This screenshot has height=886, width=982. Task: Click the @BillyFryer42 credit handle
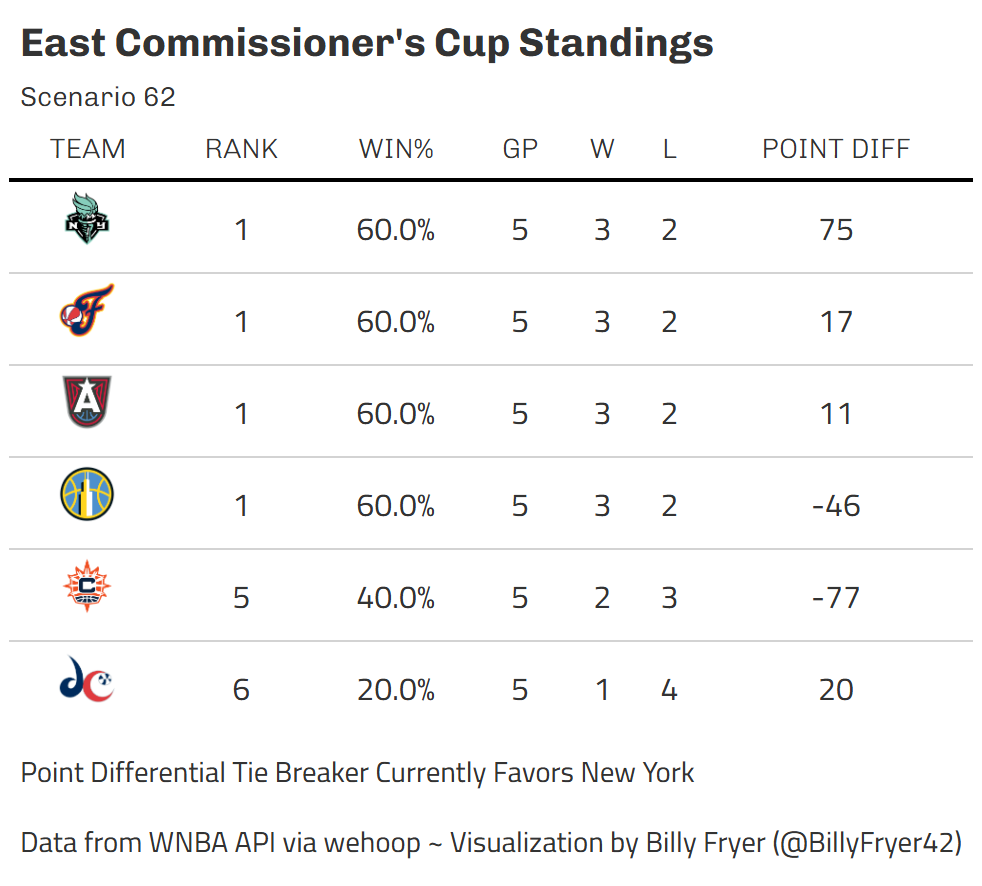[867, 843]
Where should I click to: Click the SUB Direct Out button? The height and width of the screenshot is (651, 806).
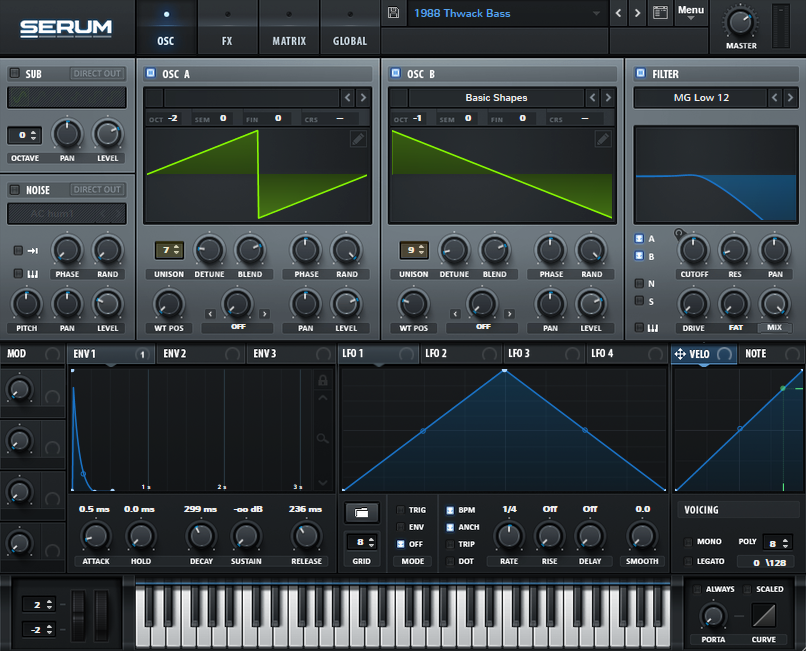(98, 73)
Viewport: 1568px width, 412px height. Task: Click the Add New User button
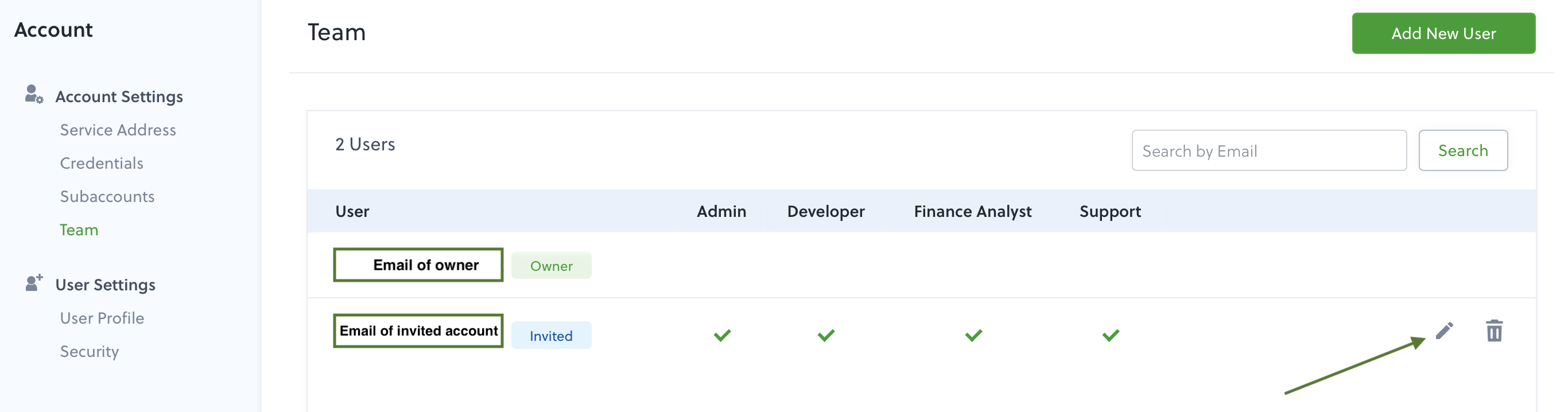[x=1443, y=33]
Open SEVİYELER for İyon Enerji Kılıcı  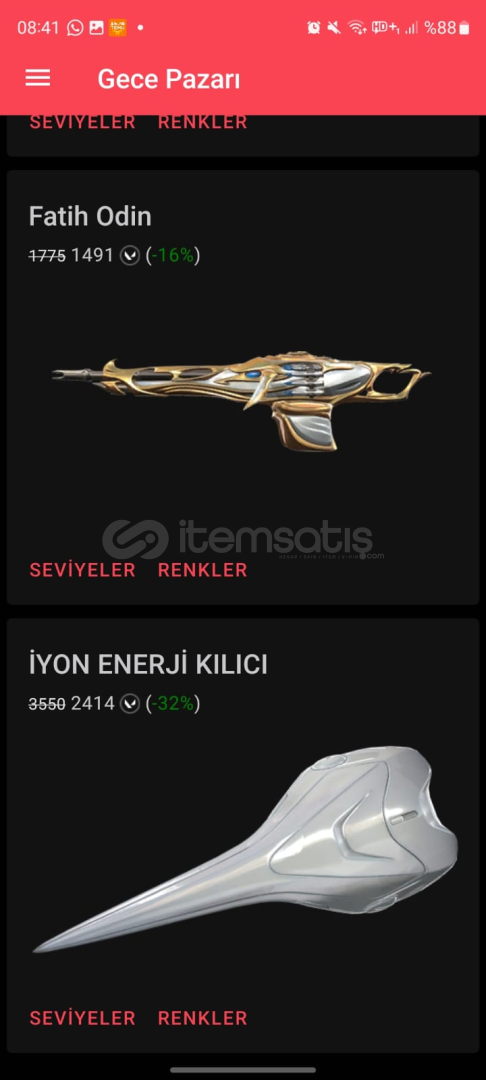83,1018
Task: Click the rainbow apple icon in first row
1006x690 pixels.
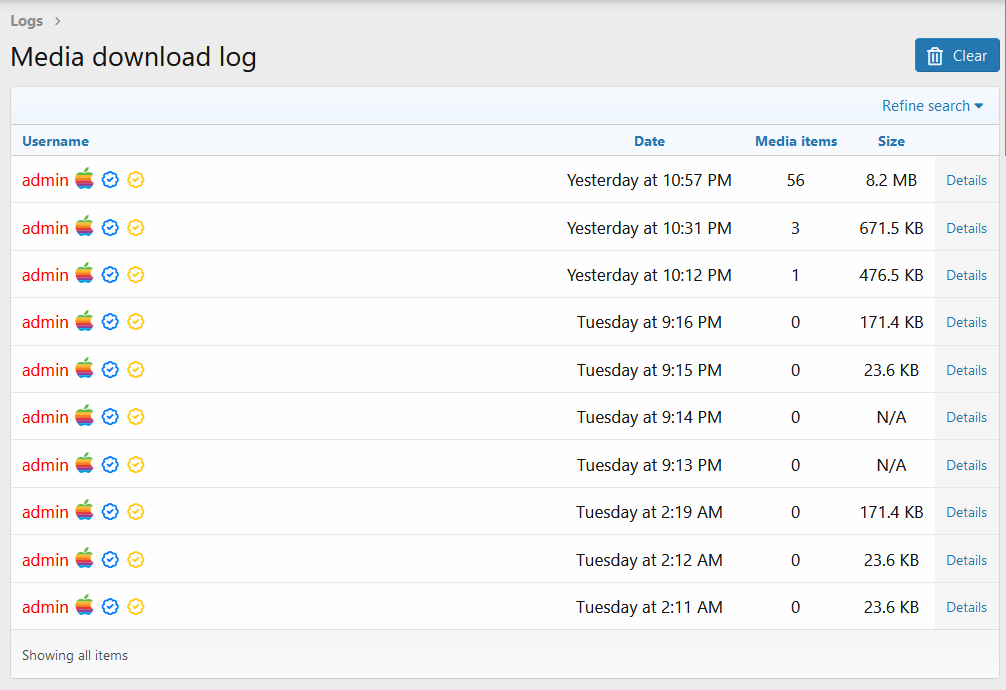Action: point(84,180)
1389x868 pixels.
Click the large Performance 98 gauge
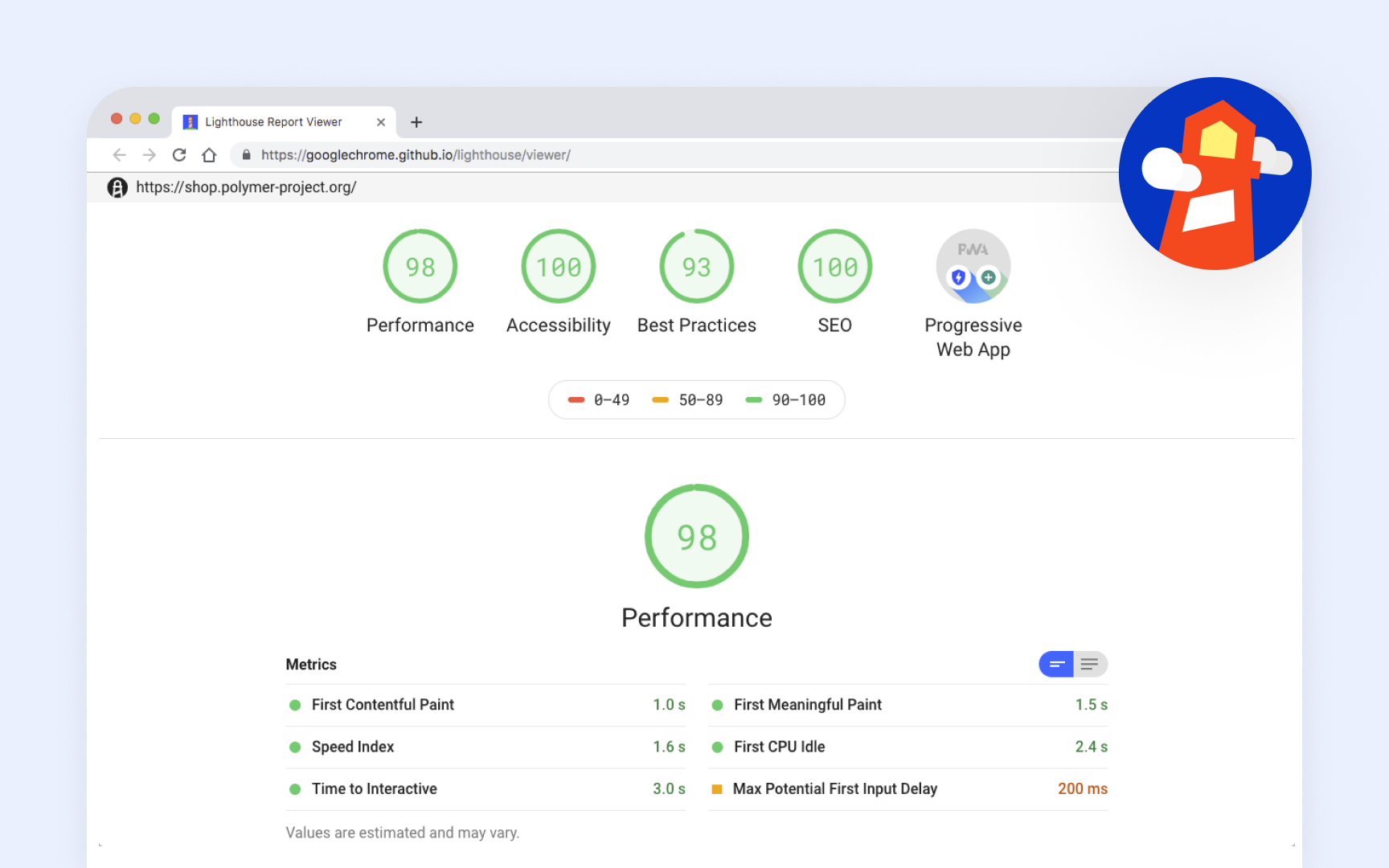(697, 536)
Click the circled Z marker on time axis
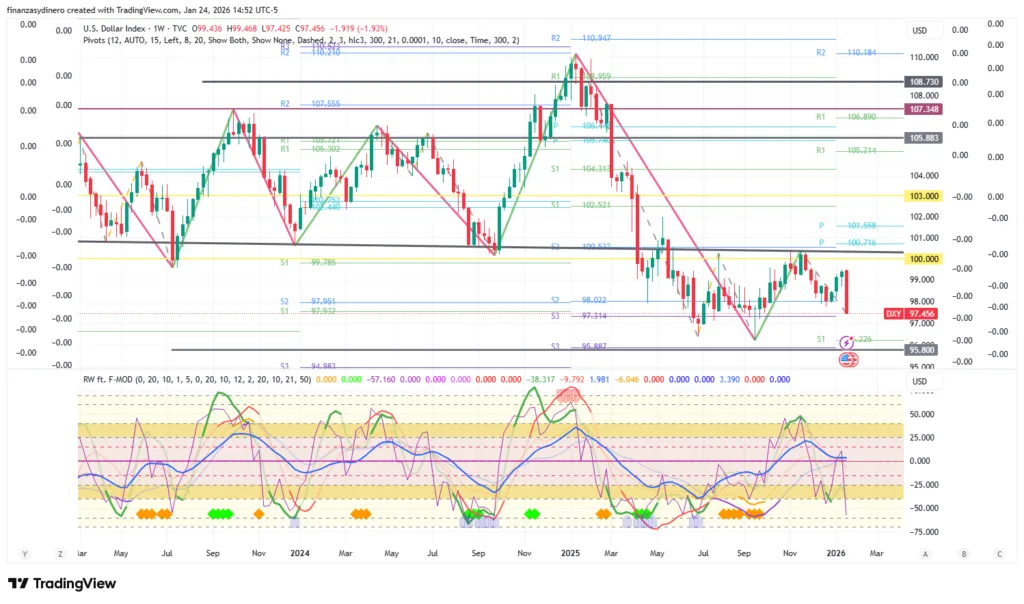The height and width of the screenshot is (604, 1024). coord(59,552)
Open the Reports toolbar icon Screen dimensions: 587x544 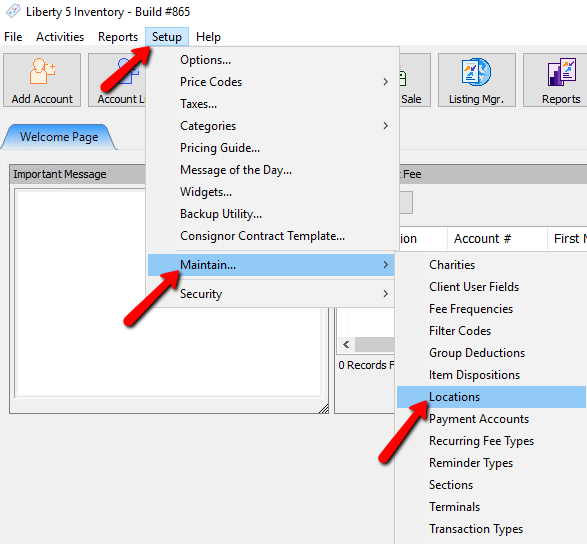(x=561, y=72)
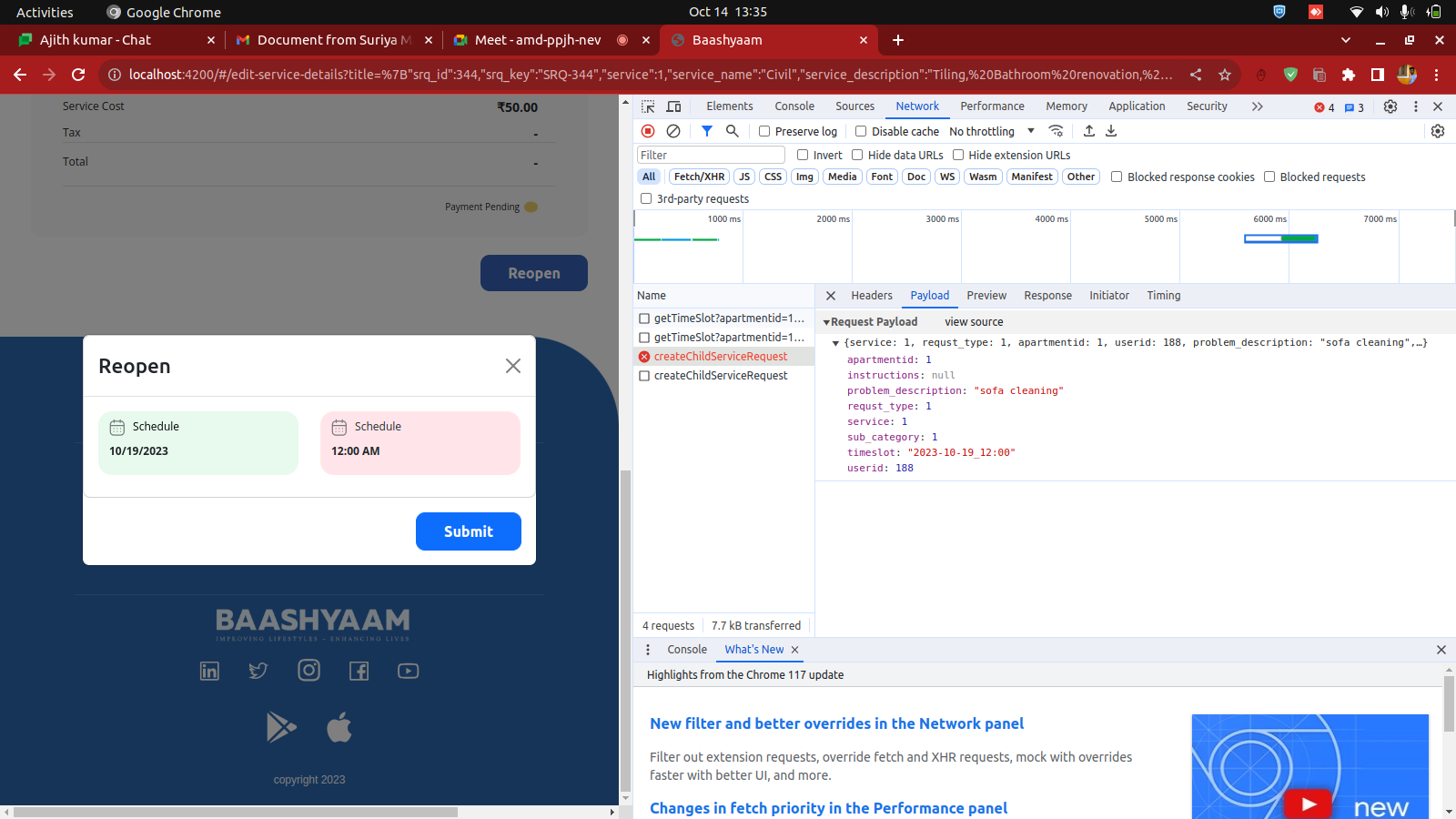This screenshot has height=819, width=1456.
Task: Show more DevTools tabs chevron
Action: [x=1257, y=106]
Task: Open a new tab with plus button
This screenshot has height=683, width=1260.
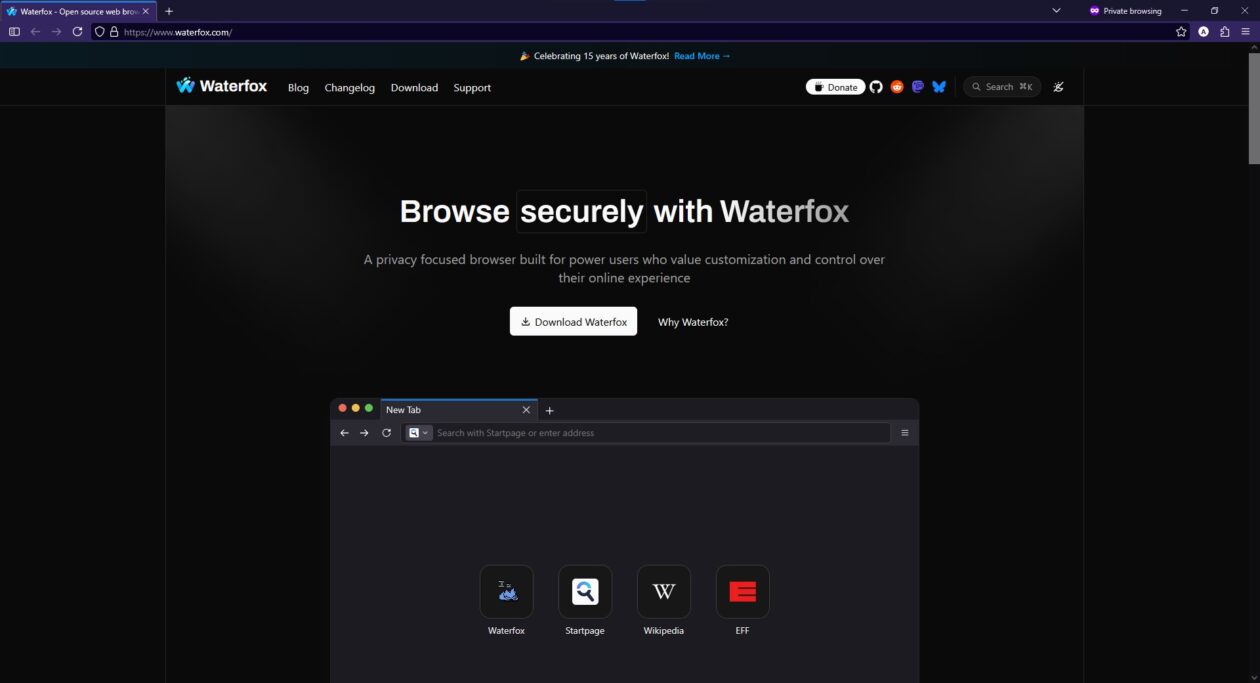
○ ○ ○ ○
*BRIEF:*
Write out, exactly as they stand, the line with "Task: Open a new tab with plus button" and every line after it through the end of the entries above; omit the pictures.

*ANSWER TO THE EXERCISE:*
Task: Open a new tab with plus button
This screenshot has height=683, width=1260.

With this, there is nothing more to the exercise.